In the passage below, where was the afternoon Green Flag ceremony held?

- [Passage to read]:
▽
I don’t see the point of keeping people in dreadful situations. It’s as if somehow if the situation is eased the people will feel less like keeping to old demands and will move on with their lives thus leaders lose their rallying causes. But I don’t think ordinary people should have to suffer in this way.

Having come out of the statement in Parliament on Northern Ireland for this meeting – the (near) miracle of Northern Ireland has to be a message of hope and possibility for all of these dreadful world divides. For whether Catholic and Protestant, Palestinian and Israeli or Greek or Turkish Cypriot – it is clear where great men and women put aside the hatreds of centuries for the benefit of all futures – there is no enmity so great that peace cannot be found. That is the message of hope from Northern Ireland. And if Tony really wants an outstanding legacy – one that would erase the bitter taste of Iraq – then let him go use his skills and energies in the Middle East – that would be truly remarkable.

Motor Neuron disease

Hike Supporting the Motor Neuron Disease Association's charity walkover to Trent Park to start the Charity Walk in aid of Motor Neuron Disease. Lots and lots of people turned up for this good cause. Although the disease is incurable, there is much that can be done to make the life lived with the disease better and more enjoyable. The reason they wanted me is that Clare Chadwick, who is the North London organiser of the organization doing the walk, is a local constituent and she was telling me that they need publicity so that the 30% of people who have this disease but who do not beling to the Motor Neuron Disease Association here about it. Support is critical with such an illness – and the 70% of people with the disease who are part of the MND Association can find support, advice and company with others who understand the whole world that surrounds MND. The hope was that the papers might put it in if I showed up and that this might have the affect of reaching those who are not aware of this helpful body.

The afternoon event was a Green Flag ceremony in Albert Recreation Ground. Haringey, astonishingly, has won 7 Green Flags (certification of good open space / park with lots of criteria) which is more than any other borough in the country. And green spaces are truly important – it’s where human beings can get together and intermingle whoever they are and wherever they come from. Only human relationships will overcome the challenges now facing our country – and something as simple as the local park, free from crime and grime, can help provide the basis for that human network. And the sun shone too! The Friends of Albert Recreation Ground have worked very hard to achieve this (the status that is, not the sun shining!) – and indeed there is a network of ‘Friends of…’ for the spaces in Haringey. With 26 open spaces and 7 Green Flags – the ambition is to make all 26 winners. There was a lovely atmosphere, lots of kids, food, wine and a band – and of course – the raising of the flag!
△
- [Listed entries]:
▽
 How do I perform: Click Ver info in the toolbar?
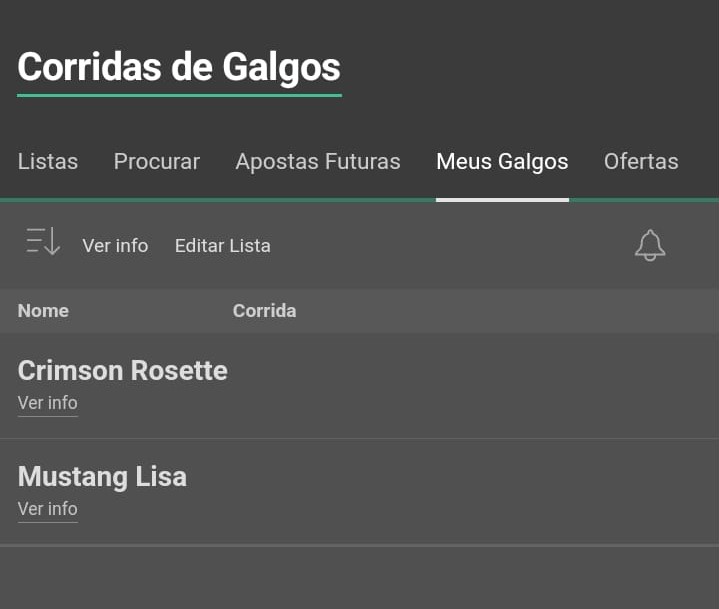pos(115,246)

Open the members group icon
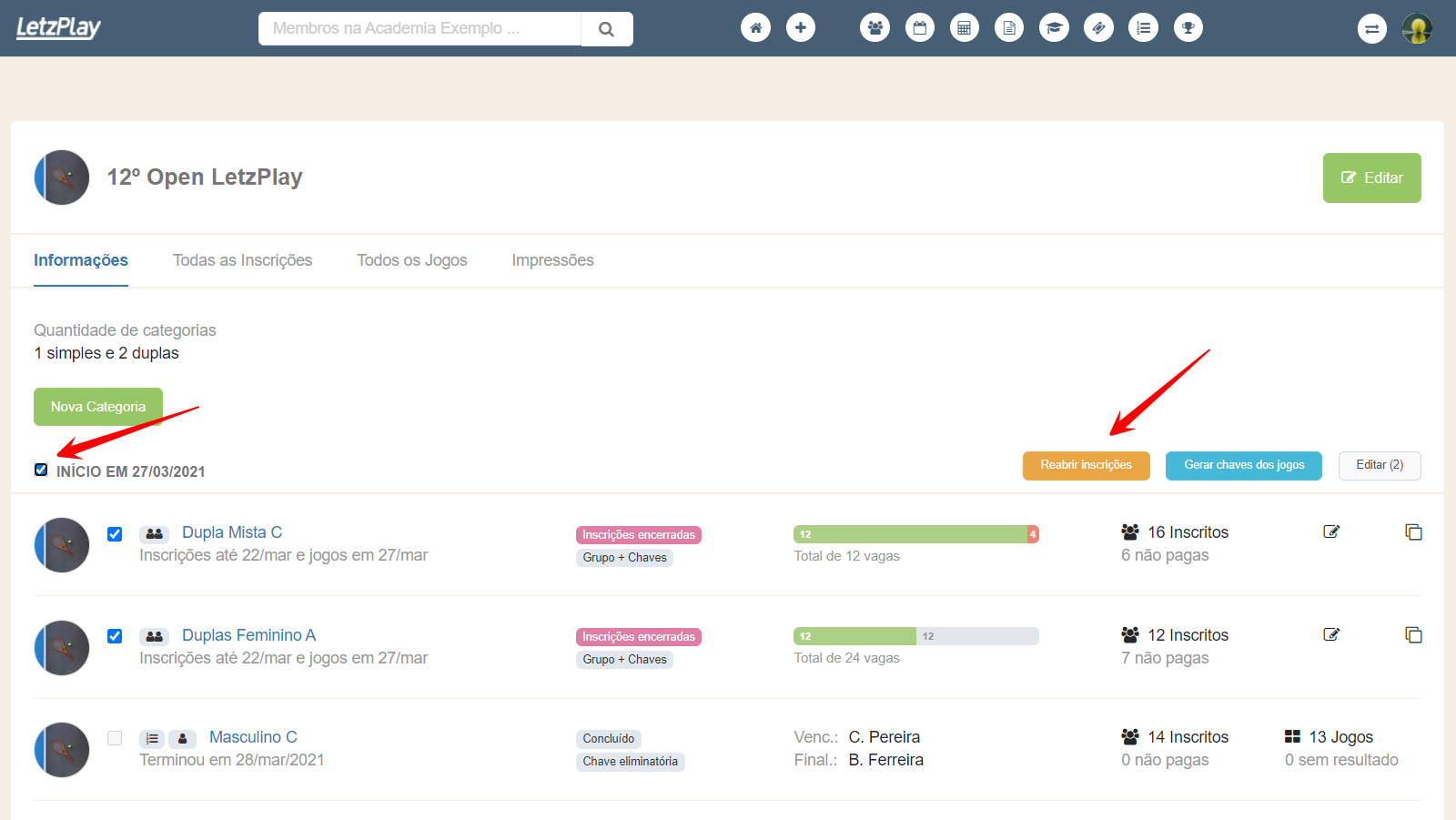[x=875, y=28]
△
▽
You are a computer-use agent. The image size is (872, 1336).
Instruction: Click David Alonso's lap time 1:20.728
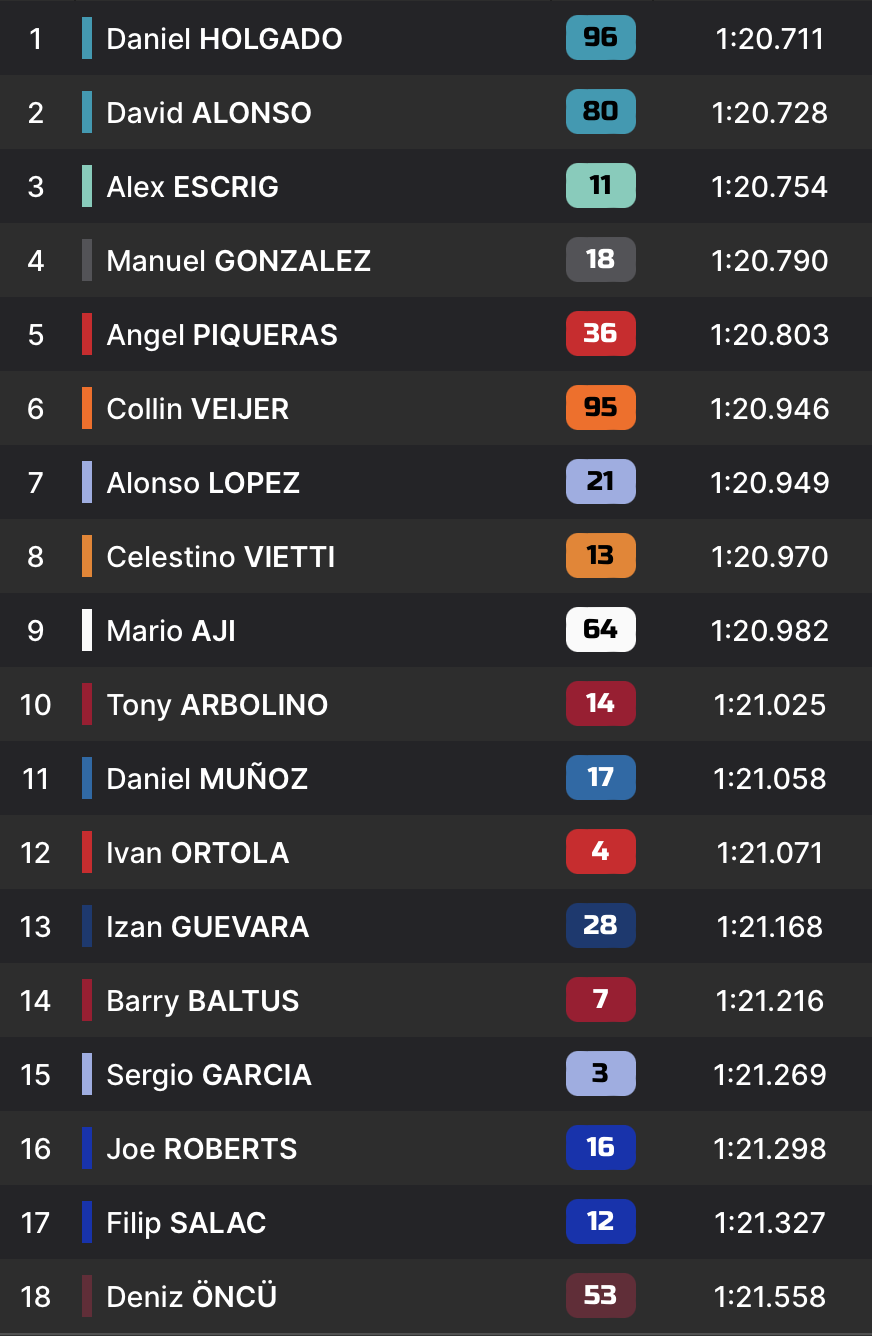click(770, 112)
△
- [Reply to the task]:
Albert Recreation Ground